So much fuss has been made of the political issues raging around Turkey in recent years that it is easy to forget its financial markets. The question of Turkish membership of the EU has received more column inches throughout Europe and Turkey than many other issues put together. More recently, the question of how far Turkey’s secular traditions should be respected has been equally explosive.
Interest in the situation extends far and wide, Turkey being the country the US holds up as an example of the kind of democratic, secular but Islamic state it wishes to see proliferate throughout the region. But with a moderate Islamic party holding the reigns of power in the country, some are concerned its secular tradition are being eroded.
Almost everyone agrees, however, that the AKP party has delivered stronger than expected performance in the economic sphere, and even the most sceptical and fiercely secular bankers have had to admit the government has been a safe pair of hands, especially when compared to governments Turkey has had in the past.
But the markets have provided almost as many surprises as the politics – both good and bad. This year has not been easy for anyone, and emerging markets have finally started getting the hammering some thought they might have escaped when they were outperforming Europe and the US in 2007. Turkey has found it especially hard: a country with few commodity riches of its own, it cannot fall back on high oil prices to make up for falling FDI and chaos in the credit markets.
This year has seen nosedives in both the equity market and in the value of the Turkish lira, both of which have been among the worst performers in the region. In both instances the falls can be at least partly justified by the markets going into the year on the back of a strong run, in which values had been driven up beyond fair value. In effect they have just overshot their downward corrections, and there is no reason to believe this freefall will continue.

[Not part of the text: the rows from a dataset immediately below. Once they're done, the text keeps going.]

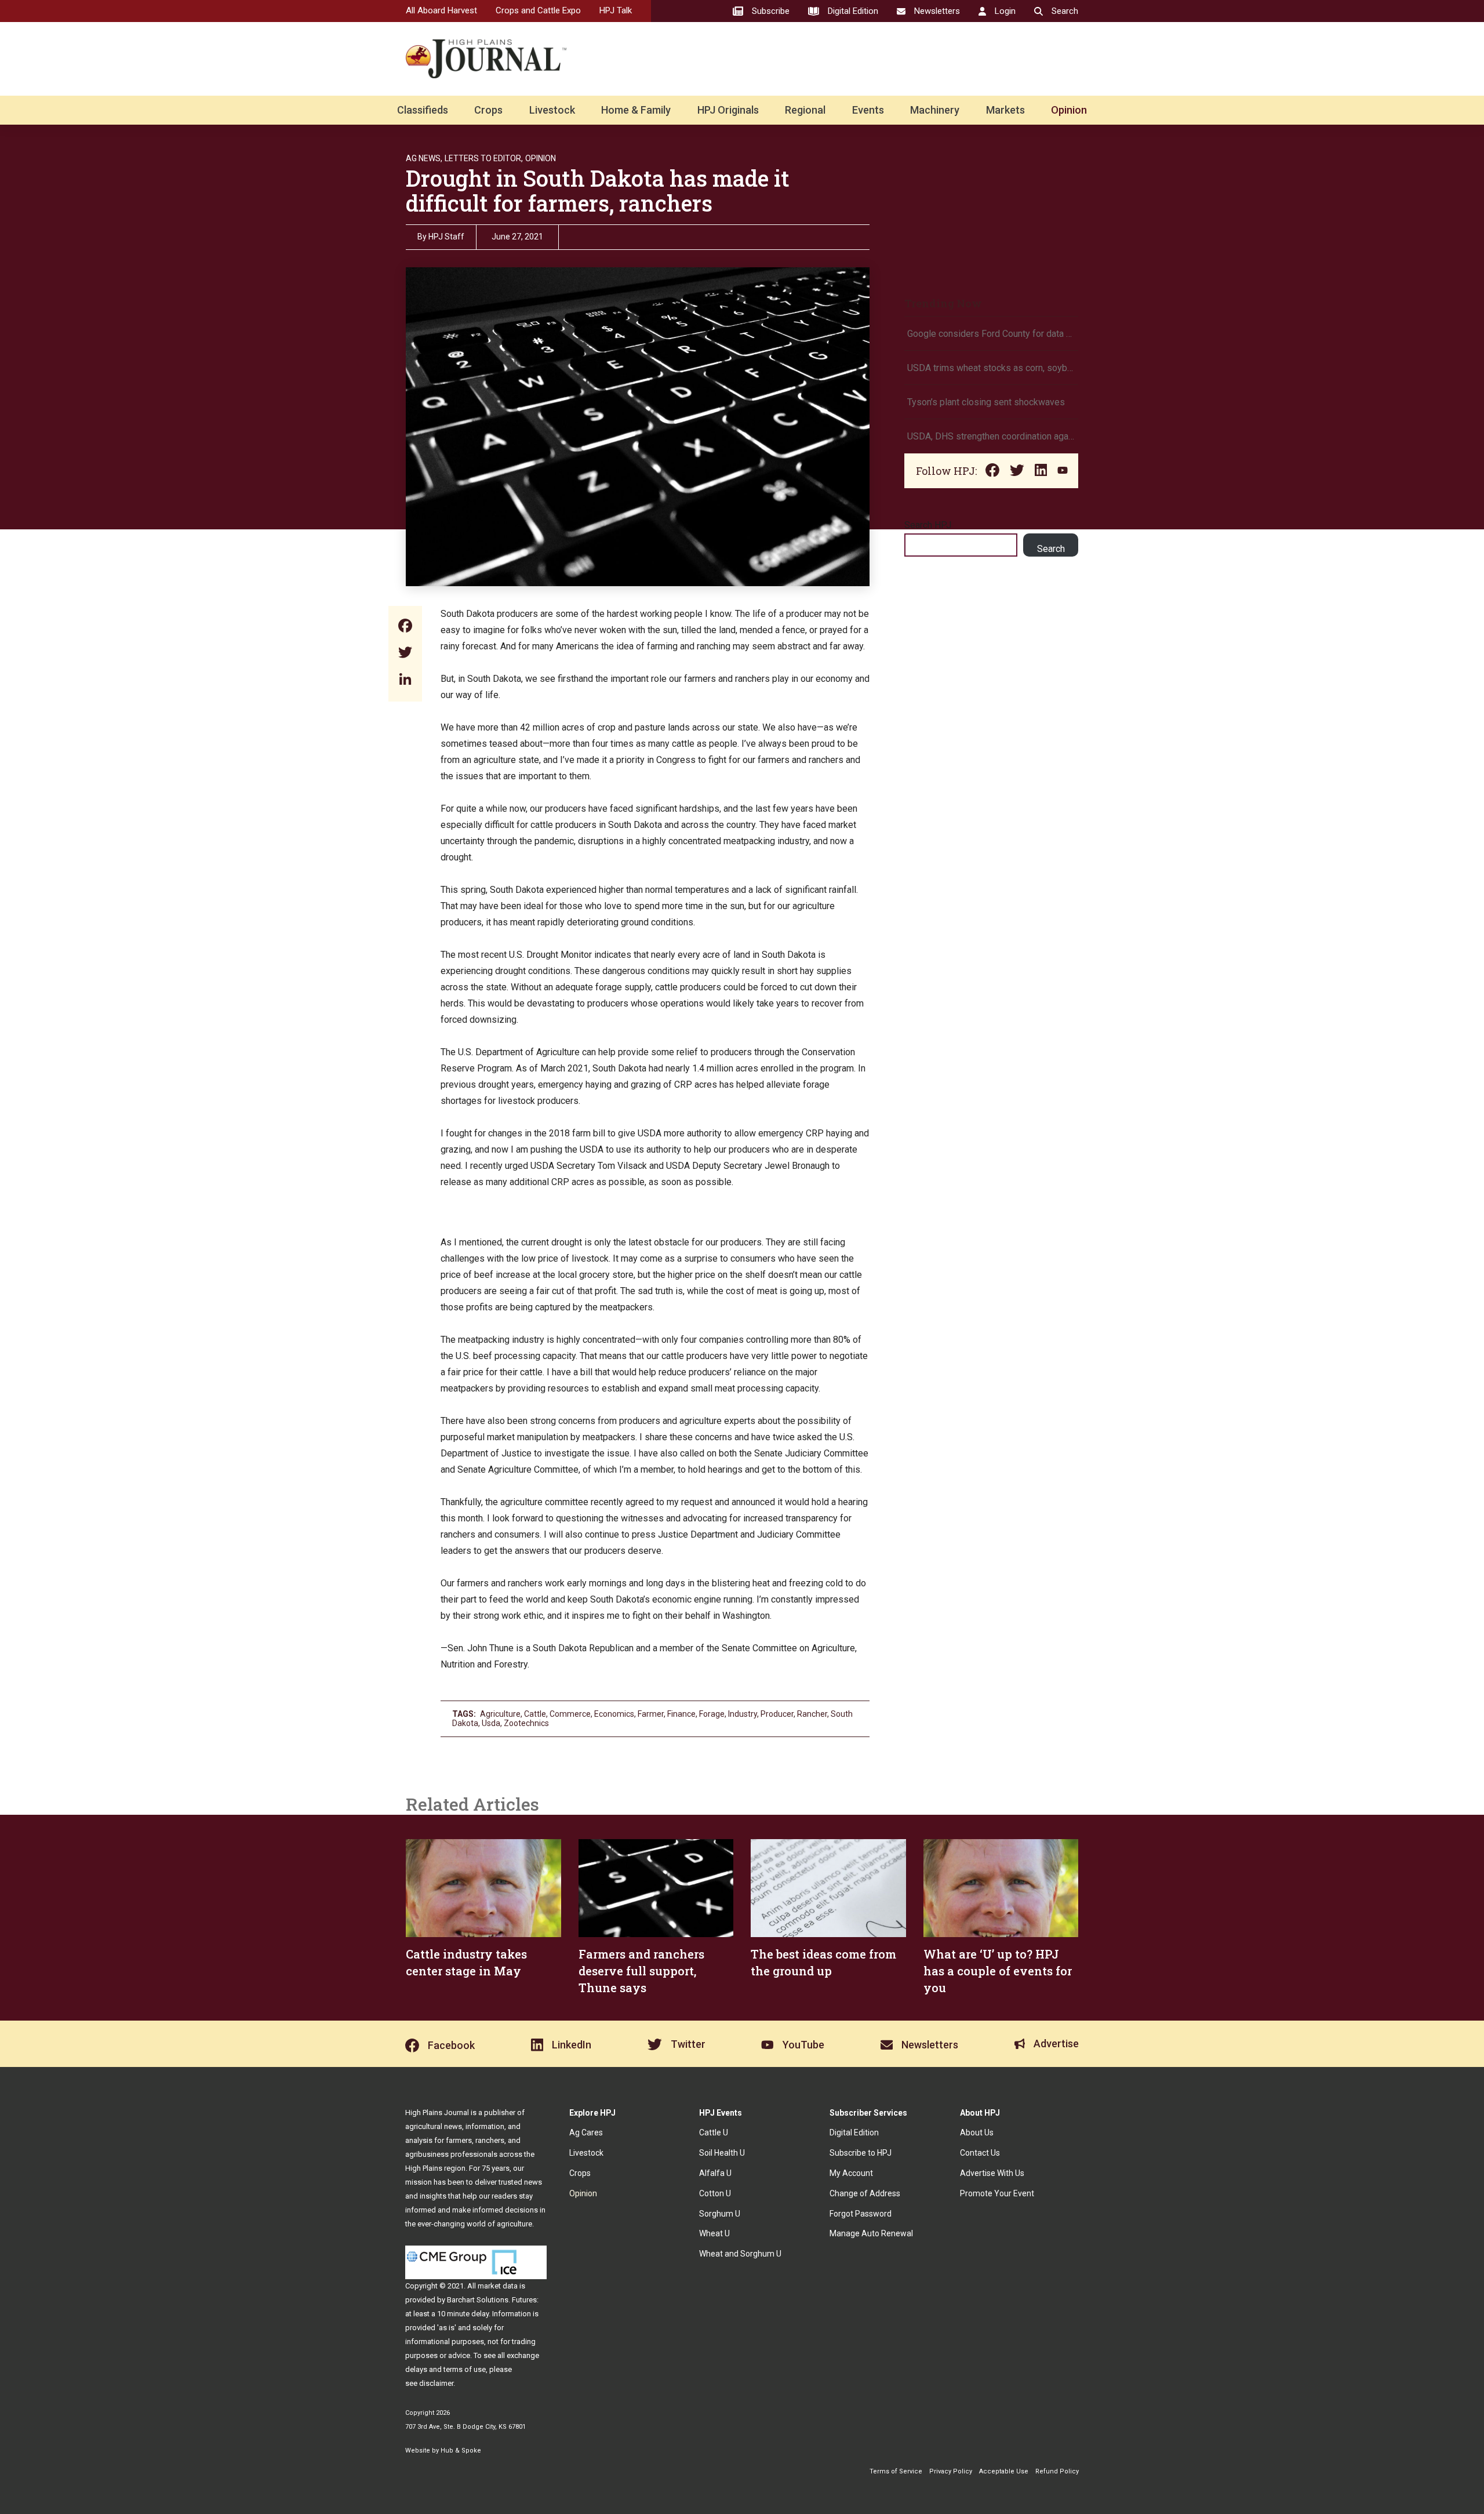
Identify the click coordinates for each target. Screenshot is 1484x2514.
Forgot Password (861, 2213)
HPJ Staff (446, 236)
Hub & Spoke (461, 2450)
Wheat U (714, 2233)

The bond markets have fared better. Turkish sovereign issuance, denominated in dollars and euros, has been well received. Corporates have been a little less ambitious but there is hope for more activity there too.
But perhaps the most exciting prospect is the government’s plan to sell off most of its infrastructure assets. This is expected to keep the loan market lively for the foreseeable future, while improving services will help lift the overall economy. There has been some debate about the way these privatisations have been handled, and whether enough is being done to stimulate competition, rather than simply selling at the highest price. Yet despite these concerns the financial community has been unanimous in the view that the government is moving in the right direction.